3.2 Data dan Sumber Data Penelitian Sumber data yang digunakan dalam penelitian ini adalah tuturan yang terdapat dalam novel Negeri 5 Menara. Sedangkan data berupa tindak tutur ilokusi dan fungsi tindak tutur ilokusi yang terdapat dalam novel Negeri 5 Menara karya Ahmad Fuadi.
3.3 Teknik Pengumpulan Data Teknik pengumpulan data merupakan langkah yang paling strategis dalam penelitian, karena tujuan utama dari penelitian adalah mendapatkan data. 44
Penelitian ini menggunakan teknik dokumentasi. Menurut Sugiyono (2007:240) dokumen merupakan catatan peristiwa yang telah berlalu. Dokumen bisa berbentuk tulisan, gambar, atau karya-karya monumental dari seseorang. Dokumen yang berbentuk tulisan misalnya catatan harian, sejarah kehidupan, ceritera, biografi, peraturan, kebijakan. Dokumentasi yang digunakan dalam penelitian ini adalah novel Negeri 5 Menara karya Ahmad Fuadi, dan data yang terkumpul selanjutnya dianalisis sesuai tahapannya.

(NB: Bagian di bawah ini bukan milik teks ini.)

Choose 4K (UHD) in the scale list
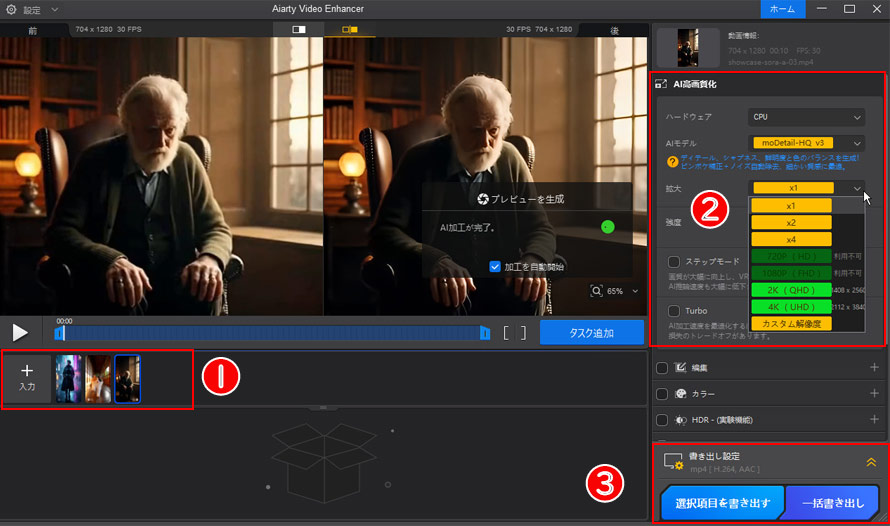Screen dimensions: 890x526 coord(792,307)
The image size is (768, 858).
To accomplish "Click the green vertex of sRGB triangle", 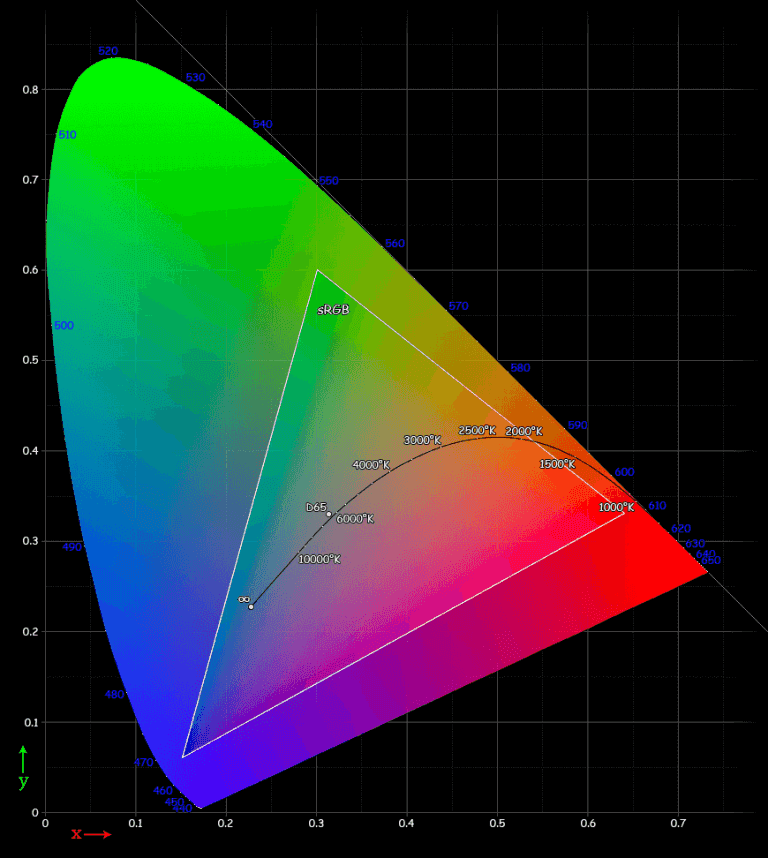I will 317,270.
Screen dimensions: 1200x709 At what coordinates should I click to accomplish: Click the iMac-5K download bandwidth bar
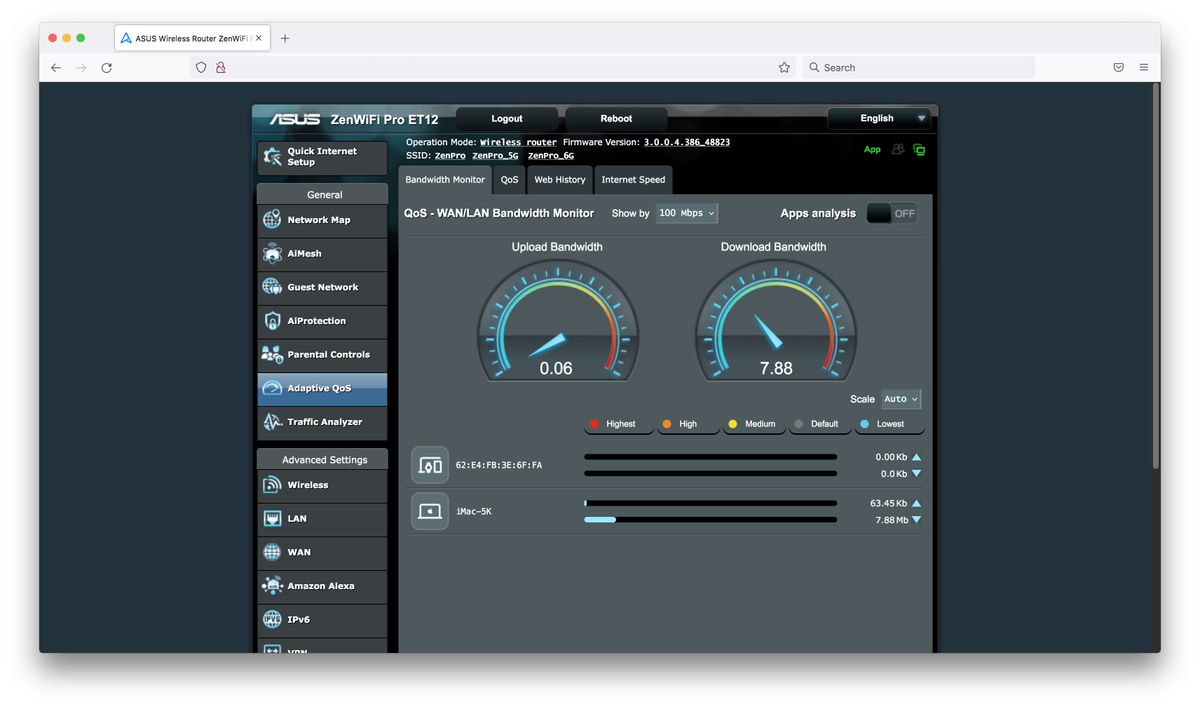(x=710, y=519)
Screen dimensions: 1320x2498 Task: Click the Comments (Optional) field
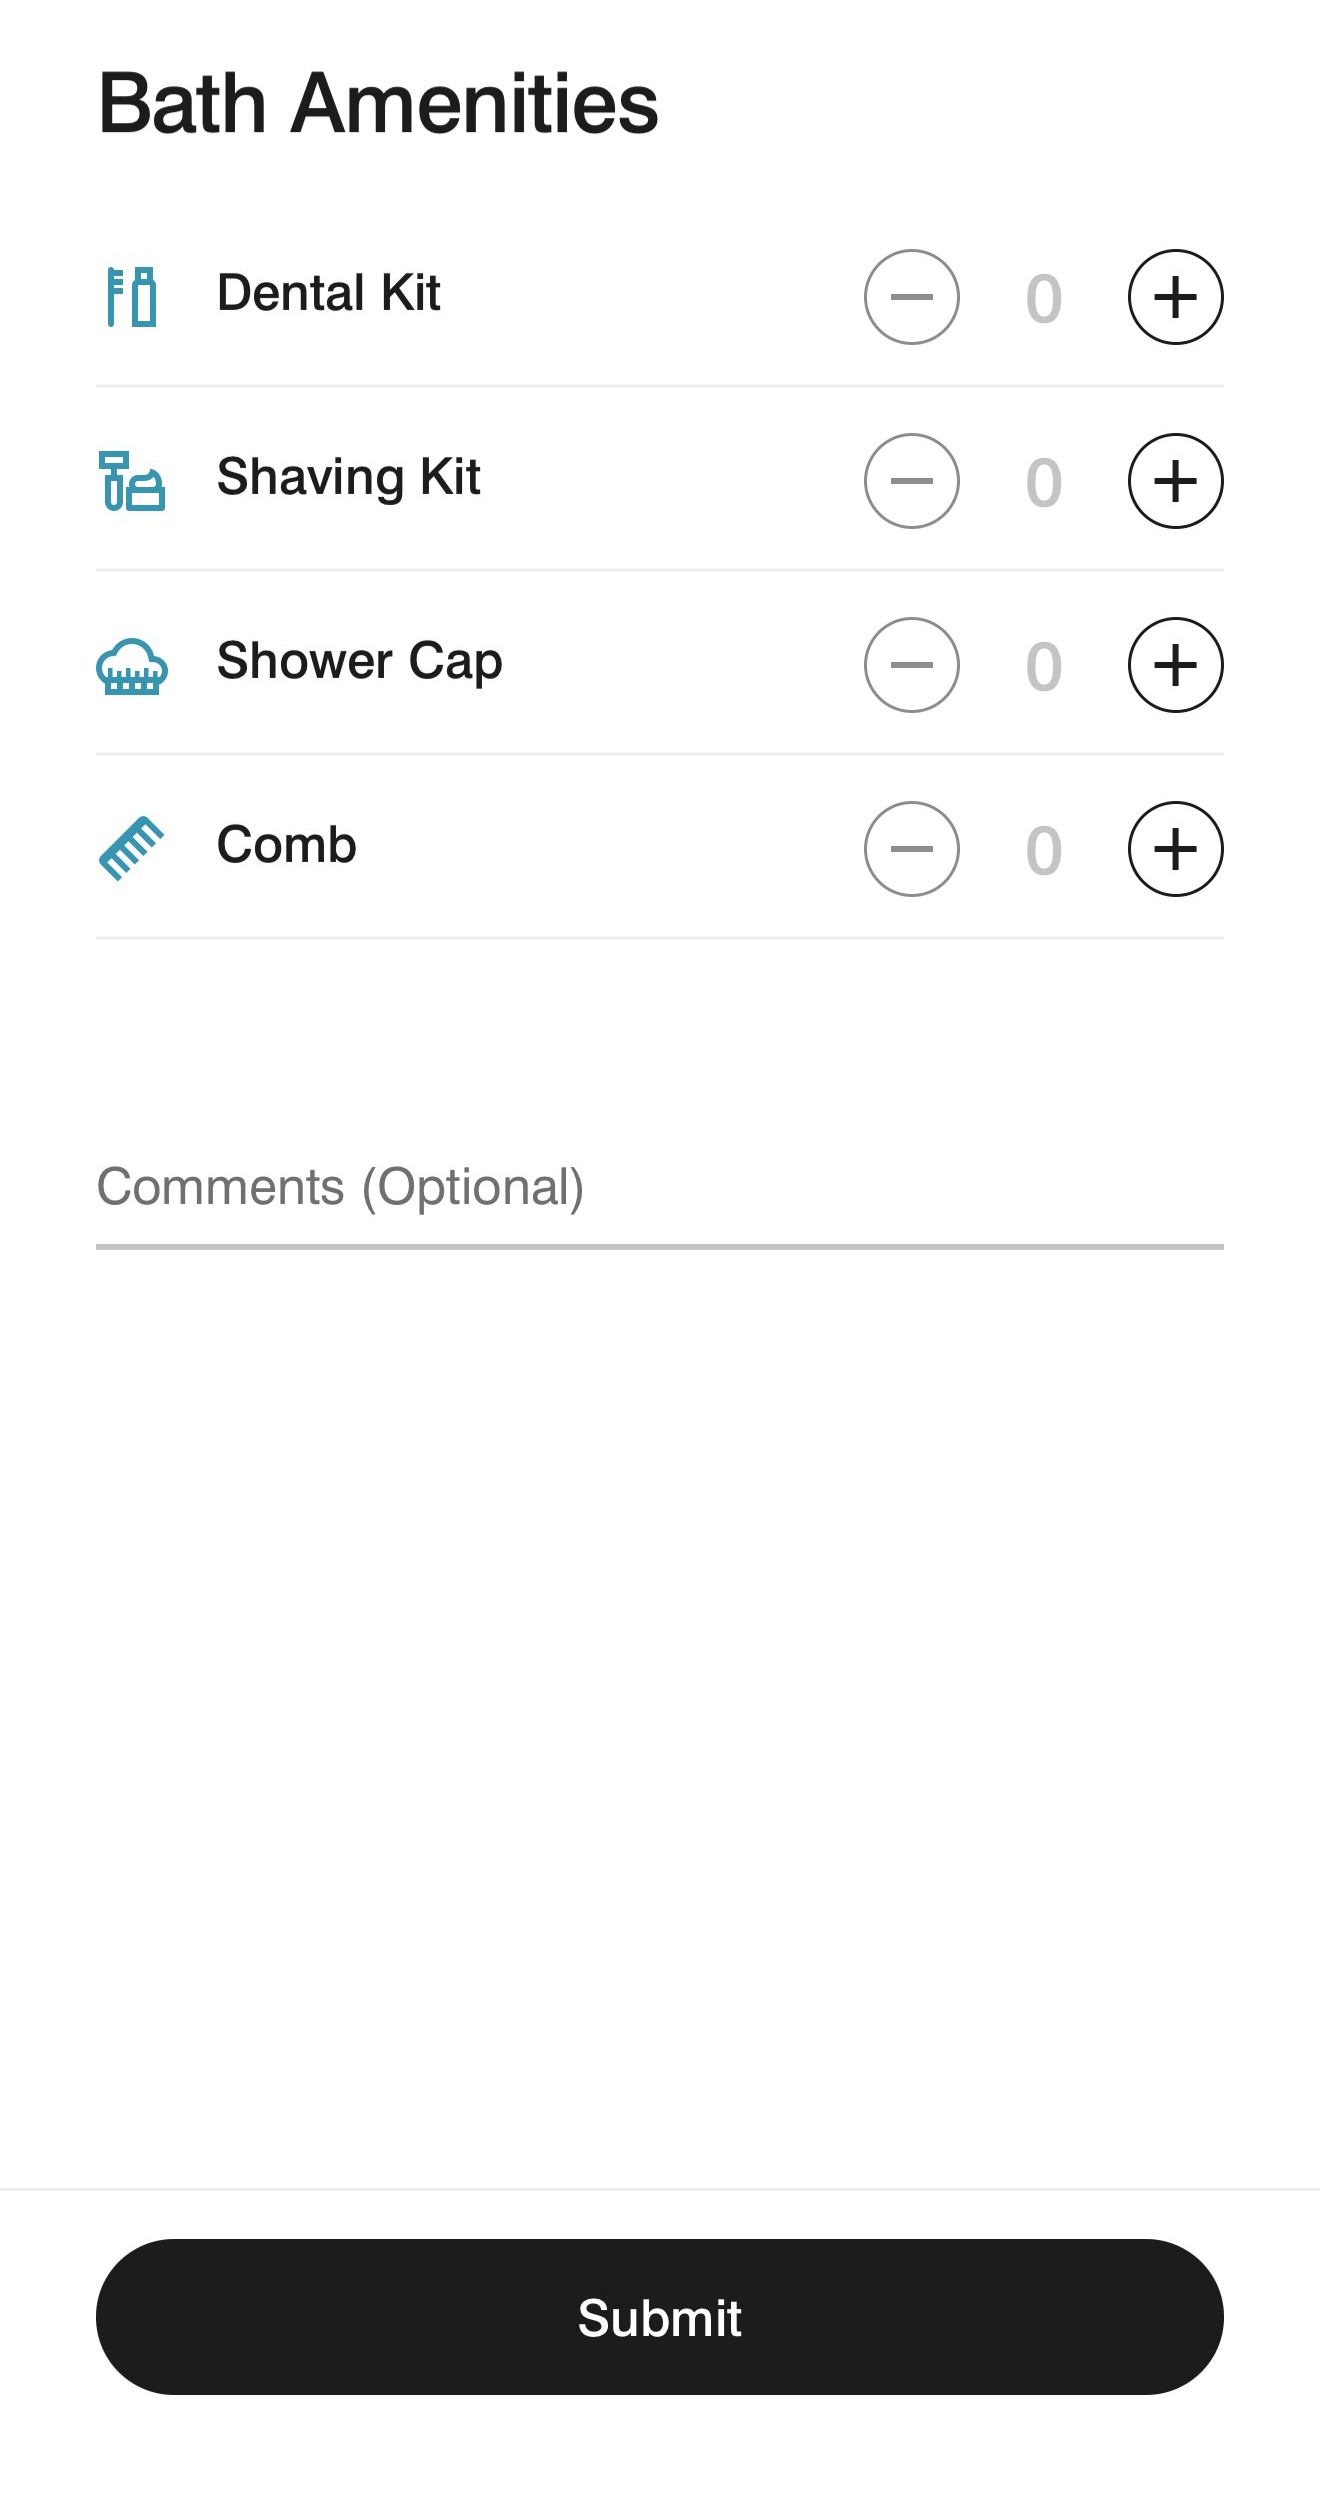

3.4 Teknik Analisis Data Analisis data merupakan upaya yang dilakukan untuk mengklasifikasi, mengelompokkan data (Mahsun, 2012:253). Teknik analisis data pada penelitian ini yaitu dengan urutan dan proses secara sistematis. Untuk merealisasikan penggunaan metode yang dipakai, peneliti menempuh langkah-langkah berikut: 1. Membaca dan memahami teks novel Negeri 5 Menara karya Ahmad Fuadi yang merupakan sumber data primer dalam penelitian ini. 2. Mengidentifikasi tuturan dan fungsi tindak tutur ilokusi yang terdapat dalam novel Negeri 5 Menara karya Ahmad Fuadi. 3. Mengklasifikasikan tuturan dan fungsi tindak tutur ilokusi yang terdapat dalam novel Negeri 5 Menara karya Ahmad Fuadi. 4. Menganalisis tuturan dan fungsi tindak tutur ilokusi yang terdapat dalam novel Negeri 5 Menara karya Ahmad Fuadi. 5. Membuat kesimpulan berdasarkan data yang diperoleh dalam novel Negeri 5 Menara karya Ahmad Fuadi.